Aug 28, 2008

Shishimai (Lion Dances)

August 16, my kimono ladies and I visited the small village called Sakai in Okutama Town, Tokyo to see shishimai (lion dances). These dances are dedicated to the god of the Shirahige Shrine in this village and, according to local residents, these dances mean their prayer for rich harvest, rain-making rituals, and things.

We drove the car westward on the Ome-kaido street, which runs along the JR Ome Line, passed by the Okutama Station, continued driving along the meandering road along the valley, and went through several tunnels. We took the left immediately before the bridge named "Sakai-bashi," pulled over the car on the road shoulder. The place where shishimai was being performed was just in a five-minute walking distance from the car. We walked across the bridge, took the right immediately after the bridge, proceeded in the paved road in mountain through the grove of cider or cypress.

Cicadas were buzzing, and, among the buzzing, we began to hear bamboo fifes playing a treble part. The fifes were sounding in the sky, which already exhibited a subtle nuance of autumn. As we were approaching the shishimai place, the sound of music was getting louder. After a short while, we found the two longer-than-is-wide banners of the shrine flying high in the wind on two long poles.

Soon, the road forked and we took the right-hand path, which is a steep downward slope leading to a small open space, where three lions were already dancing. The dance, however, was over in five minutes or so, and the band of performers walked out of the place marching in a row to the tune of fifes and drums. As we believed that they would soon come back and start another performance, we waited for it.
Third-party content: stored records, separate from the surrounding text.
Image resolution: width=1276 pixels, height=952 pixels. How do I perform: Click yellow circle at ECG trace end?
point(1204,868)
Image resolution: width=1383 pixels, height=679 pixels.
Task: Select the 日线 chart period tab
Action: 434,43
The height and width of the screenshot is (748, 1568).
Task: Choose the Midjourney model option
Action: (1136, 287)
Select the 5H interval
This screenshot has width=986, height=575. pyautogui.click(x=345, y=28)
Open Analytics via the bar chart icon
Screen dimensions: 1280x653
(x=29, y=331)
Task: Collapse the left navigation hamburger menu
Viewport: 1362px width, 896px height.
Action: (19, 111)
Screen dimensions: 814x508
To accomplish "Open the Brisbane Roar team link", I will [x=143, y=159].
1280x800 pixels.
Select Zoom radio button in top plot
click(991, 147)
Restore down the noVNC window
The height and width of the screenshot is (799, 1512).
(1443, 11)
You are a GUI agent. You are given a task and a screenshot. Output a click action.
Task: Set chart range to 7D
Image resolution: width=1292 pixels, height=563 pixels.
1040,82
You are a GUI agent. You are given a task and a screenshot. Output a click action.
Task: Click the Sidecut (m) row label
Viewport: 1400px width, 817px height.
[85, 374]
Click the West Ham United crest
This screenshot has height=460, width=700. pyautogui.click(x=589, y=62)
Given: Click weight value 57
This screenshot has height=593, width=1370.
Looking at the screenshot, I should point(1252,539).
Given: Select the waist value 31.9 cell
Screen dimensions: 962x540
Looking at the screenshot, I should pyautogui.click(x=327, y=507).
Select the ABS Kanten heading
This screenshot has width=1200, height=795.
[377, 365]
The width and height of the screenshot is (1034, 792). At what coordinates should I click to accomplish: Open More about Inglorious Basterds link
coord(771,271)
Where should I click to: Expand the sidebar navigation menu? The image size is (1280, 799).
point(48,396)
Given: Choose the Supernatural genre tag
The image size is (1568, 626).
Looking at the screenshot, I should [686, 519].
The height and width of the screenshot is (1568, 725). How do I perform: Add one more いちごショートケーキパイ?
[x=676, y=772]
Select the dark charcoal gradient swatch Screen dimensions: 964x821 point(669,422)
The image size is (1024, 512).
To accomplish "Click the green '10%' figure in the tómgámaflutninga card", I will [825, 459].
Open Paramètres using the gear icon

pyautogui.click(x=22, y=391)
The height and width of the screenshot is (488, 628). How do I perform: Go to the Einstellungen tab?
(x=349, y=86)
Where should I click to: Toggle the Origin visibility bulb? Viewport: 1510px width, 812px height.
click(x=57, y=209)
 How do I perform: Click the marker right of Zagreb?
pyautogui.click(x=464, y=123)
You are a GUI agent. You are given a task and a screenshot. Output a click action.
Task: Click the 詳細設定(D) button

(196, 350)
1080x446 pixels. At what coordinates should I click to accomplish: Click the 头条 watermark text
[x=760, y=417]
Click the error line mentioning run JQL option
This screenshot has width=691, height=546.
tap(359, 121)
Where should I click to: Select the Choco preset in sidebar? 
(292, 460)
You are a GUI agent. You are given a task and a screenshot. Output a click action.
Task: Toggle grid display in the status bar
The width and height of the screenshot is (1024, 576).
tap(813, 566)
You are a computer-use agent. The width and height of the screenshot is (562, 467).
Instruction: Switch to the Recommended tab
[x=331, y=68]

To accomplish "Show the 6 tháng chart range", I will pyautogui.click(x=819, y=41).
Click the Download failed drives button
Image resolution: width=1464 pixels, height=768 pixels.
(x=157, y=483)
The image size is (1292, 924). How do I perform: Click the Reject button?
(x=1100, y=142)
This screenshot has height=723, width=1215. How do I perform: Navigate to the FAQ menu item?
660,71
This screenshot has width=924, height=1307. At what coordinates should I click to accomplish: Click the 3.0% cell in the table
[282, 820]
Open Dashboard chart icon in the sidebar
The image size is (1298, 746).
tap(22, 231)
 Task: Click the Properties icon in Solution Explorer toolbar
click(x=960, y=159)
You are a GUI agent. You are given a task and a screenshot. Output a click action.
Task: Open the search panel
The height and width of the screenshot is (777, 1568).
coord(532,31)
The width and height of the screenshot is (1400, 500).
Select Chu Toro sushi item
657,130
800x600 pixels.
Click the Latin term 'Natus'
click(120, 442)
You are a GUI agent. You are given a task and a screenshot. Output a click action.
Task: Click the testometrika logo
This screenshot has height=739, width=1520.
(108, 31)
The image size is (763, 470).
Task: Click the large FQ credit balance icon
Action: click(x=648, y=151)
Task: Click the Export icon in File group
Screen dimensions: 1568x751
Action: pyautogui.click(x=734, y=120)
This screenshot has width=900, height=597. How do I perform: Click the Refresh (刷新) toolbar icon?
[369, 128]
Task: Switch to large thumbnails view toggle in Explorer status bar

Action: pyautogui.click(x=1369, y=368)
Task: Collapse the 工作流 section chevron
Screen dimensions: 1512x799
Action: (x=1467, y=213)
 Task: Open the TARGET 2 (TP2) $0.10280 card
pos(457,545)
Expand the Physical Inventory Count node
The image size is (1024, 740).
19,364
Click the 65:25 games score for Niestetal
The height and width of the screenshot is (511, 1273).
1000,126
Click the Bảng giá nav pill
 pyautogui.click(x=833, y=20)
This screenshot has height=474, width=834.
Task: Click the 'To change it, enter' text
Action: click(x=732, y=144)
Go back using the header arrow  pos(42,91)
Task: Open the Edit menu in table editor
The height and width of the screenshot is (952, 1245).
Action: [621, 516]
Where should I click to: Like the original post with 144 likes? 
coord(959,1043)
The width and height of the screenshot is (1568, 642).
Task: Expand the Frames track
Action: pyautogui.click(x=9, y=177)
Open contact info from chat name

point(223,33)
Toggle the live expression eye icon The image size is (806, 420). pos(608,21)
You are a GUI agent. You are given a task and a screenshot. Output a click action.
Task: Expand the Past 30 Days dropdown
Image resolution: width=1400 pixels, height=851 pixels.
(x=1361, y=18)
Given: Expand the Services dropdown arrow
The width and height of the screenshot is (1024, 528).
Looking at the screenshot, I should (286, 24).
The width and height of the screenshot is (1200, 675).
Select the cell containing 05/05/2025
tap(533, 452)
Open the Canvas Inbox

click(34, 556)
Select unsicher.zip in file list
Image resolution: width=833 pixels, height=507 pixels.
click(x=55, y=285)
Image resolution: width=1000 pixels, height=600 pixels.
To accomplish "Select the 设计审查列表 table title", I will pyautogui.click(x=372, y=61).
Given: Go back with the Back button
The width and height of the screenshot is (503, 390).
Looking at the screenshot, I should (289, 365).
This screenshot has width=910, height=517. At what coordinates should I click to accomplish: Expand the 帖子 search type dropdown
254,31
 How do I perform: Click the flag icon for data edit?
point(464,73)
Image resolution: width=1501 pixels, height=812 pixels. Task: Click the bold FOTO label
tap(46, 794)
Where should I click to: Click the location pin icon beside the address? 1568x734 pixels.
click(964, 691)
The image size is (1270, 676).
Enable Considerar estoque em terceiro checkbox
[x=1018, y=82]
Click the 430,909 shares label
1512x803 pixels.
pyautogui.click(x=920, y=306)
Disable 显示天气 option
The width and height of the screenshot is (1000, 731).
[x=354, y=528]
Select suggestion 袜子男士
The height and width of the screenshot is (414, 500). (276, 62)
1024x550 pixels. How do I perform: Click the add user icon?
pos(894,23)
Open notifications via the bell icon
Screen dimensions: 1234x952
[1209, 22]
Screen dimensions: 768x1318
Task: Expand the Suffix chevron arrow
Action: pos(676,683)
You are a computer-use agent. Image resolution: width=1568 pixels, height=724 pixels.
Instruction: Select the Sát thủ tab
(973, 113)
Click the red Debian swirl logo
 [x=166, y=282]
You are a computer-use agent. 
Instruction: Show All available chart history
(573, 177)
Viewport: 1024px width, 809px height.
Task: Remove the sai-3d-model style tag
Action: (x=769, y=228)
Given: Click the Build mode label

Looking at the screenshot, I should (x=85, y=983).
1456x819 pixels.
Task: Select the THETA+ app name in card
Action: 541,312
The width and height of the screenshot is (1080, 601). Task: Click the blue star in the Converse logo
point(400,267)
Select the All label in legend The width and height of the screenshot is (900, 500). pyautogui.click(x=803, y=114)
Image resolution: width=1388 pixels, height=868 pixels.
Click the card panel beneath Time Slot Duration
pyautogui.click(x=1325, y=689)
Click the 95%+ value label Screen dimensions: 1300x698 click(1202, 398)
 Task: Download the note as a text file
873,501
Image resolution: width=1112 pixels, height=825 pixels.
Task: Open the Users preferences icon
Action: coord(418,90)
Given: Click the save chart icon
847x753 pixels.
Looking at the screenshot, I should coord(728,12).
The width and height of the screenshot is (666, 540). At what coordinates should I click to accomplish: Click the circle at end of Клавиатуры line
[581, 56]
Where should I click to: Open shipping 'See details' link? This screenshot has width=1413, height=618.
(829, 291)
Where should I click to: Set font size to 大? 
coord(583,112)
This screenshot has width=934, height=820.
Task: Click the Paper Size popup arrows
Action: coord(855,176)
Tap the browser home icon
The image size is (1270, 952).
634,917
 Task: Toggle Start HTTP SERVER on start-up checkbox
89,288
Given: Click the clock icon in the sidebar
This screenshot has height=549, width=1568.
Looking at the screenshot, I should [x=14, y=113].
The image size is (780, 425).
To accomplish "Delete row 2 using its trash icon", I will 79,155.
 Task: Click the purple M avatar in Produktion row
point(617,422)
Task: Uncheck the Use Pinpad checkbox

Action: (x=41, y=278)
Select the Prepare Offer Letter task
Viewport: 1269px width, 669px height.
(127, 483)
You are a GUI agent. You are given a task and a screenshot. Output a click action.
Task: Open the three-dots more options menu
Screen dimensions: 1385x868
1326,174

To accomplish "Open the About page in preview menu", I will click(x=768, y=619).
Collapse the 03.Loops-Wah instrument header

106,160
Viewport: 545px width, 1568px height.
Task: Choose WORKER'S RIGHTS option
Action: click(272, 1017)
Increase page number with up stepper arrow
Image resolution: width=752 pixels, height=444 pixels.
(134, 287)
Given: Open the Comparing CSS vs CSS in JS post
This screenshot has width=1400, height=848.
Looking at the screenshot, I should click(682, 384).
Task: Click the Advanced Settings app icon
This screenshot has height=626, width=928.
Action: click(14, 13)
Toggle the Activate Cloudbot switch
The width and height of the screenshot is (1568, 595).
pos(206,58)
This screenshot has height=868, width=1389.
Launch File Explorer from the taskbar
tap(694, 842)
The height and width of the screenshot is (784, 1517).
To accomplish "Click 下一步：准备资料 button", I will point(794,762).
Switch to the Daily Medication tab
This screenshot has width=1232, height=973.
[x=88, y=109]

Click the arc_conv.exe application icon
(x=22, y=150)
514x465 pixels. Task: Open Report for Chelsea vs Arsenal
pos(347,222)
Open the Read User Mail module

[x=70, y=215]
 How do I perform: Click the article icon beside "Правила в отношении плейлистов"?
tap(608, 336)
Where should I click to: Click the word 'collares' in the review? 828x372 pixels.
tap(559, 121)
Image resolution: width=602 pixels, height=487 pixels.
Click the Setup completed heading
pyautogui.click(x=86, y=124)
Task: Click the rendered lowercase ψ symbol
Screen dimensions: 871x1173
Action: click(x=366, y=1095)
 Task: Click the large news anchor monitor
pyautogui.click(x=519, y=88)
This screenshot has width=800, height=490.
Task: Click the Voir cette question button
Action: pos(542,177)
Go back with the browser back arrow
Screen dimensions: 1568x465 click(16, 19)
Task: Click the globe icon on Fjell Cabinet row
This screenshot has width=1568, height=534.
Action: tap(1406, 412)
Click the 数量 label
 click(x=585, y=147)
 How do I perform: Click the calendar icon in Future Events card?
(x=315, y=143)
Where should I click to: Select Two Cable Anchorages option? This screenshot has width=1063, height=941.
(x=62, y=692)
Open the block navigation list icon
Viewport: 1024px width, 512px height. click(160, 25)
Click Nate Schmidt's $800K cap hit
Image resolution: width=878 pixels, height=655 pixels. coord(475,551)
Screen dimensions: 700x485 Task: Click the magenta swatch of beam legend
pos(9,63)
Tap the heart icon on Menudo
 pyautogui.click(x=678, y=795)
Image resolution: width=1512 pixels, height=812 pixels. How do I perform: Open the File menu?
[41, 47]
After a short break, the performance started again, and it continued for about 40 minutes. The three performers who were costumed as lions were moving vigorously. Although the performers were in a mountain zone, the blaze of the summer sun were torturing them ruthlessly. I was sure they were having a hard time in continuing the dance for 40 minutes without a respite.

By the way, the style of this performance is called sanbiki-shishimai (three-lion dance) and is generally accompanied by the music of bamboo fifes, drums, and sasara (musical instrument made of bamboo and is used to make rubbing sound). The drums were not so big that the performers could tie them to their waists with cord. They danced with beating the drums. "Tom-tom tom-tom," the drums made dry rhythmical sounds while the high note of the fifes shook the clear air of the mountain. Sasara made rasping sounds, which were somehow low-keyed but playing an important backseat role.

The simple phrases of the fifes and drums, which were played over and over, came into my brain through the ears until the phrases became able to automatically be played back in my brain endlessly even after the music stops. However, although the music was the simple repetition of the same phrases, it never made me sleepy, but it paralized some functions of my brain and deprived me of the sense of time elapse. This day, we intended to spend 30 minutes or so to see the performance, but we had been staying at this place for over 90 minutes when we noticed.

Today's Sake
Three Sakes Brewed by Using Ice Stalagmite Water of Kurobe
I bought the three sakes below after visiting the Tateyama and Tsurugi-dake Mountains of the North Japan Alps. All of these sakes are brewed by using the water of ice stalagmites that are formed in the Kanden Tunnel, which is used as the dedicated trolleybus route connecting the Ougizawa Station in Omachi City, Nagano Prefecture, and the Kurobe-dam Station in Tateyama Town, Nakashinkawa-gun, Toyama Prefecture. At midwinter, this water is frozen in a moment soon after springing up from the bedrock, and every drop of the water accumulates to form stalagmites. However big is such a stalagmite, it is mono-crystal and almost free from contained impurities.
- Dokutsu-no-shimpi Hyojunsui-jikomi (Daisekkeishuzo)
- Kurobe-no-hyojunsui-jikomi Kinrankurobe Junmaiginjo (Ichinoyashoten) Miyamanishiki 100%
- Hakubanishiki Junmai Karakuchi Genshu Hyojunsui-jikomi (Usuishoten) Miyamanishiki 100%
These one alcohol-added sake and two junmai-type sakes are common in their light and flinty flavors, and taste quite dry. I wonder such flavors originate in characteristics of the hyojunsui (ice stalagmite) water? It may quite a "strong water."